Trillions could be added to the economy by skills boost


Around £2.6 trillion more could be generated for the UK economy if the nation ensured that all of its students had basic skills in areas like reading and maths, an education expert suggests.

Around one in five UK 15-year-olds struggle with the most basic tasks in the OECD's Programme for International Student Assessment (PISA), according to Andreas Schleicher, the think tank's director for education and skills.

PISA covers subjects including reading, maths and science.

  • One in five students struggle with basic skills
  • Extra £2.6 trillion could be generated for economy if all had basic skills

In a speech due to be delivered at the Education World Forum in London on Monday, Mr Schleicher will say: "It's tempting to think that at least the high-income OECD countries would have all the means to eliminate extreme underperformance in education.

"But that isn't the case. For example, one in five 15-year-olds in the United Kingdom do not successfully complete even the most basic Level 1 PISA tasks.

"If the United Kingdom were to ensure that all students had at least basic skills, the economic gains could reach 3.6 trillion dollars in additional income for the economy over the working life of these students, or 1.4 times the size of the current economy.

"To put it differently, the economic gains that would accrue solely from eliminating extreme underperformance in high-income OECD countries would more than pay for the primary and secondary education of all students.
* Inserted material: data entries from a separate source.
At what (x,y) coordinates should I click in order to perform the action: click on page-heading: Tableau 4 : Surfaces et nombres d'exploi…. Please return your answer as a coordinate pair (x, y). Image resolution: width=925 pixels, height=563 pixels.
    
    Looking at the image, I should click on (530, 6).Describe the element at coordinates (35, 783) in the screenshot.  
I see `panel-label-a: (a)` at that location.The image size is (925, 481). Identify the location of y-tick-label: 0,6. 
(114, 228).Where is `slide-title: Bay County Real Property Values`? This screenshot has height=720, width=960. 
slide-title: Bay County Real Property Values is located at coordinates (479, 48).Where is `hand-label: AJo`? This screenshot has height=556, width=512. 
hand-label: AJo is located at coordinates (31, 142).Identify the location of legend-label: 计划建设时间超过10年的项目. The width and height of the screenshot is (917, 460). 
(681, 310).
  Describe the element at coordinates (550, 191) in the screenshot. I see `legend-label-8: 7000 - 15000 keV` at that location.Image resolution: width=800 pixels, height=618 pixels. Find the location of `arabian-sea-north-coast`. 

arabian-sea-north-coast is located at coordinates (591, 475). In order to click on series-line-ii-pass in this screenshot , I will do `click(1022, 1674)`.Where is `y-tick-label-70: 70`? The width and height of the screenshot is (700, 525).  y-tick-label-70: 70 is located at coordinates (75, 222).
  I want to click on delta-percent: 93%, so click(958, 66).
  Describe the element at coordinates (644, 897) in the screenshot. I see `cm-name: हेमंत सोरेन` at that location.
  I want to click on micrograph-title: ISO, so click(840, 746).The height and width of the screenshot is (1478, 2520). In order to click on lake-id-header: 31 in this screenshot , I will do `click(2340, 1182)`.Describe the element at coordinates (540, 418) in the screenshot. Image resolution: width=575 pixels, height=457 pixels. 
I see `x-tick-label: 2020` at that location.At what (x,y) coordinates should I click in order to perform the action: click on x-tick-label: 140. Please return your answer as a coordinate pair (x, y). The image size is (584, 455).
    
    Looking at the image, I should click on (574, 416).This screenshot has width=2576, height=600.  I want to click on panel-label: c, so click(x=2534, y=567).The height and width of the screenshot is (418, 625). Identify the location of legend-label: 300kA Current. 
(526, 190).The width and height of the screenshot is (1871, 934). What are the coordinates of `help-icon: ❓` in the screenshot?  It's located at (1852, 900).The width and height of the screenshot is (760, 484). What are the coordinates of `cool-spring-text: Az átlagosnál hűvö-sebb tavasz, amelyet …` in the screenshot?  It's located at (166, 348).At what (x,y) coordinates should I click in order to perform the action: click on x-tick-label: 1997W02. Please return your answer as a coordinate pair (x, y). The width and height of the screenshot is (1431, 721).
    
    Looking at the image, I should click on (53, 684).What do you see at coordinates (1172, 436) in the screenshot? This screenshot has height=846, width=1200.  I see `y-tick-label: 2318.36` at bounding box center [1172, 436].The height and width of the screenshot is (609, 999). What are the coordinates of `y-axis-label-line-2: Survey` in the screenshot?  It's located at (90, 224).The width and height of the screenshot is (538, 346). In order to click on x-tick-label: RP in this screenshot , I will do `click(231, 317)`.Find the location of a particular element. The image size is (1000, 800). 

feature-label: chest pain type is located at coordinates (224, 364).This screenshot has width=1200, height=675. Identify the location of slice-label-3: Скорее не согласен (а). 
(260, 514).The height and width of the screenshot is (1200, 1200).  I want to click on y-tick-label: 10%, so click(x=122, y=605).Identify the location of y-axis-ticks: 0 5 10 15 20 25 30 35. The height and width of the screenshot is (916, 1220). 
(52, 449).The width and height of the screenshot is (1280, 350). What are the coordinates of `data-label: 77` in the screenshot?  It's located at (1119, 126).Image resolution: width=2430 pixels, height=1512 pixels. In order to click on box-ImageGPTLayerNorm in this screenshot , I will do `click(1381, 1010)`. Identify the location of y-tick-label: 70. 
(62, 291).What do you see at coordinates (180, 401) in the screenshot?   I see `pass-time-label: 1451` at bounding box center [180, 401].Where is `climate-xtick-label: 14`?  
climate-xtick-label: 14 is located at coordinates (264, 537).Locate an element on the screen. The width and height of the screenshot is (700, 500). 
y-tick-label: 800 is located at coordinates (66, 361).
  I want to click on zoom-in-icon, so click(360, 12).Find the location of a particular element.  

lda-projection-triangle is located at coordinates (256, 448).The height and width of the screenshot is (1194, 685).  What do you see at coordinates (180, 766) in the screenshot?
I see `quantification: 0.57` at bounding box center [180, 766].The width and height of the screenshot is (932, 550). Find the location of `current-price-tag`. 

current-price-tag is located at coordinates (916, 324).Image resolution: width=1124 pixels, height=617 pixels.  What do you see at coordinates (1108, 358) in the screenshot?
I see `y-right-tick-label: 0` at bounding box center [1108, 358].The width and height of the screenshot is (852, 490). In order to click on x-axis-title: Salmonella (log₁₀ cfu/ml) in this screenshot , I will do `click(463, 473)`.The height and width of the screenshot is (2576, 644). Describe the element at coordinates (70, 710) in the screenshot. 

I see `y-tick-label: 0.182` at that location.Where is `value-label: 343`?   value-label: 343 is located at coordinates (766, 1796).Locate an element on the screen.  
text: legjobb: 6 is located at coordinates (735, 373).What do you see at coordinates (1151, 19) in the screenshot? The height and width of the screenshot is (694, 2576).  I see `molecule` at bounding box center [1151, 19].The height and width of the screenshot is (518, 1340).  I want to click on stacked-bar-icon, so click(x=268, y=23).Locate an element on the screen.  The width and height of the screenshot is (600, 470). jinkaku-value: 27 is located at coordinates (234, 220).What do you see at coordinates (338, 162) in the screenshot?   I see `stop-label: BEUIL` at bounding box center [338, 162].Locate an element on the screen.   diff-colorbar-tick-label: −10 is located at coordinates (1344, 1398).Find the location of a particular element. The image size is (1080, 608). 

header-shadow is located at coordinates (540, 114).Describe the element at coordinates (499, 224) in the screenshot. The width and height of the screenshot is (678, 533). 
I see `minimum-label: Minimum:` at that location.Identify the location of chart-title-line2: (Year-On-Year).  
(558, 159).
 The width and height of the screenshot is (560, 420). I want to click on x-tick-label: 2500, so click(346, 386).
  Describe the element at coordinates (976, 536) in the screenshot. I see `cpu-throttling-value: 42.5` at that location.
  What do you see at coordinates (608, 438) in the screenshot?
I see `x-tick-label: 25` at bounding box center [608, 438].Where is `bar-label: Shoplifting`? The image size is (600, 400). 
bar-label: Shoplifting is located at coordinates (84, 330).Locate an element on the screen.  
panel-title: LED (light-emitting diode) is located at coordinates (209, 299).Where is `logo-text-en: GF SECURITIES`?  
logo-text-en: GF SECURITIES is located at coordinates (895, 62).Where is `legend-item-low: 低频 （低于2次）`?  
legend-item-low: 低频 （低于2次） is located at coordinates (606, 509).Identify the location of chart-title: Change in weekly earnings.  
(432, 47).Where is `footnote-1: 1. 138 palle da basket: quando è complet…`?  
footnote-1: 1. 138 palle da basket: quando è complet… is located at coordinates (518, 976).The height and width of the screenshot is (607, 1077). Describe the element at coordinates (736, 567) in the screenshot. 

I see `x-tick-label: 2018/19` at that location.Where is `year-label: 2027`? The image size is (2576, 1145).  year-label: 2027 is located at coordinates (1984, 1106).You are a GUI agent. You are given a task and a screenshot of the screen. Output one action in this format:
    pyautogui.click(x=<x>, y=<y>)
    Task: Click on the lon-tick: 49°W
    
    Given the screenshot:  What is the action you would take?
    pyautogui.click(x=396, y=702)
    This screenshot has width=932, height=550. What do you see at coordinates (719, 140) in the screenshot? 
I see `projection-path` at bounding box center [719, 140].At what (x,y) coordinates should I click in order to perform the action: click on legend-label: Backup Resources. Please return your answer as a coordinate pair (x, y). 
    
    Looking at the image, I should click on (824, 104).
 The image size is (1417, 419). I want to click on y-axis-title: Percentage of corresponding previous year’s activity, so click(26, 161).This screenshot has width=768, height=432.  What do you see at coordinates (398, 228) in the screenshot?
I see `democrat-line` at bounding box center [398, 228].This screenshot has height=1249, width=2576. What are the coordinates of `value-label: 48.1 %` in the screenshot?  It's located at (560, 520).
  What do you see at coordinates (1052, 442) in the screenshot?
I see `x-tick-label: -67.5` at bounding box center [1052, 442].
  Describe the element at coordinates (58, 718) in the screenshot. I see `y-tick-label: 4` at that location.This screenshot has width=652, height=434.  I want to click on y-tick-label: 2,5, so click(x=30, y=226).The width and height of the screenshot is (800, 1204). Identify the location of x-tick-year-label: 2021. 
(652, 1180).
"Such improvements in educational performance are entirely realistic.

"For example, Poland was able to reduce the share of underperforming students in PISA by one-third, from 22% to 14%, within less than a decade. Shanghai in China reduced the share of underperforming students between 2009 and 2012 alone from 4.9% to 3.8%."

Students need to have more time for collaborative learning (David Davies/PA)
Students need to have more time for collaborative learning (David Davies/PA)

Mr Schleicher will also suggest that in general, students across the world may benefit from more team work.

"In today's schools, students typically learn individually and at the end of the school year, we certify their individual achievements," he will tell the conference.

"But the more interdependent the world becomes, the more we need great collaborators and orchestrators. Innovation is now rarely the product of individuals working in isolation but an outcome of how we mobilise, share and integrate knowledge.

"Also the well-being of societies depends increasingly on their capacity to take collective action.

"Every day we are seeing how the mere interaction of billions of individual humans, taking their own autonomous decisions, can combine to create systemic risks with potentially catastrophic consequences.

"Schools therefore need to become better in helping students to learn to develop an identity that is aware of the pluralism of modern living, and to join people from different backgrounds in life, work and citizenship.

"That means teaching and rewarding collaboration as well as individual academic achievement, enabling students to think for themselves and to act for and with others.

"Collaborative skills have become a catchword in many education systems, but the reality is that students sit most of the time behind individual desks and there is limited time for collaborative learning."